Give the data from the line containing "This screenshot has height=377, width=547." through the end of the data as a Markdown table with the columns Row and Line, one numbered row per line, skipping blank lines.
═════ RECORDS SHOWN ═════
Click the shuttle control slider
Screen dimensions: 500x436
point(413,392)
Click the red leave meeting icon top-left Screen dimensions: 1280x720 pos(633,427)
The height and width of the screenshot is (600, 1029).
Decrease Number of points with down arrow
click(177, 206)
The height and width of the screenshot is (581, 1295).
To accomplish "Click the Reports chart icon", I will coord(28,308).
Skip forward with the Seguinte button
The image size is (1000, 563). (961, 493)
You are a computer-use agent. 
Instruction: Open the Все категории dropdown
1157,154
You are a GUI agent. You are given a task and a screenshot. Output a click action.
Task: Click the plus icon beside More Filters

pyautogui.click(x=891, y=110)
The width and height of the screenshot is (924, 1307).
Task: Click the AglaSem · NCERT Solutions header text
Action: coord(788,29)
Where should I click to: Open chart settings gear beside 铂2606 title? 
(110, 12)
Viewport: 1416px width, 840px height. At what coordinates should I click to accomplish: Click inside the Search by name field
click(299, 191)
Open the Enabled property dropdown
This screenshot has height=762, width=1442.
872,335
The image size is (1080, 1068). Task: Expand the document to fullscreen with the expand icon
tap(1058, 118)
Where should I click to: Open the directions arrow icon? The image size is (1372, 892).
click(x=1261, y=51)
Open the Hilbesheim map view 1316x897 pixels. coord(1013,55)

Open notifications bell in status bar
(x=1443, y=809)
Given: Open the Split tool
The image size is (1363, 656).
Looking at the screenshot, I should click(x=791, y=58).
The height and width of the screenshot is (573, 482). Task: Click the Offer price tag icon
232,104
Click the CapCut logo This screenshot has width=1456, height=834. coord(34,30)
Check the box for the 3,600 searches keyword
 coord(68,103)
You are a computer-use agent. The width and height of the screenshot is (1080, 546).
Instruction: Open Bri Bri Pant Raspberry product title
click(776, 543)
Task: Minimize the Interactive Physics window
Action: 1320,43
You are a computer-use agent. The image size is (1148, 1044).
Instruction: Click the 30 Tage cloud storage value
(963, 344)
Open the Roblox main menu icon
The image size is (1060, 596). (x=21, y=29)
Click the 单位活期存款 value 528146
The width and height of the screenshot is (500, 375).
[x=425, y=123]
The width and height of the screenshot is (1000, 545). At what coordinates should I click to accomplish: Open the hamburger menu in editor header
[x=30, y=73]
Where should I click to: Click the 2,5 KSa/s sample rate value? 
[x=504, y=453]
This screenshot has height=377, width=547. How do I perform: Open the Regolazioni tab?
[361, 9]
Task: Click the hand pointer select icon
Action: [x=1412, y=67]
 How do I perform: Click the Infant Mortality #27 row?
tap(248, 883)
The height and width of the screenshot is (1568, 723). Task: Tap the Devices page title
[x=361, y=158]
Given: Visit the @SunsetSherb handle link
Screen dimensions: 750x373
═════
▶ RESULT FOR THIS EXERCISE:
| Row | Line |
|---|---|
| 1 | This screenshot has height=377, width=547. How do I perform: Open the Regolazioni tab? |
| 2 | [361, 9] |
| 3 | Task: Click the hand pointer select icon |
| 4 | Action: [x=1412, y=67] |
| 5 |  How do I perform: Click the Infant Mortality #27 row? |
| 6 | tap(248, 883) |
| 7 | The height and width of the screenshot is (1568, 723). Task: Tap the Devices page title |
| 8 | [x=361, y=158] |
| 9 | Given: Visit the @SunsetSherb handle link |
| 10 | Screen dimensions: 750x373 |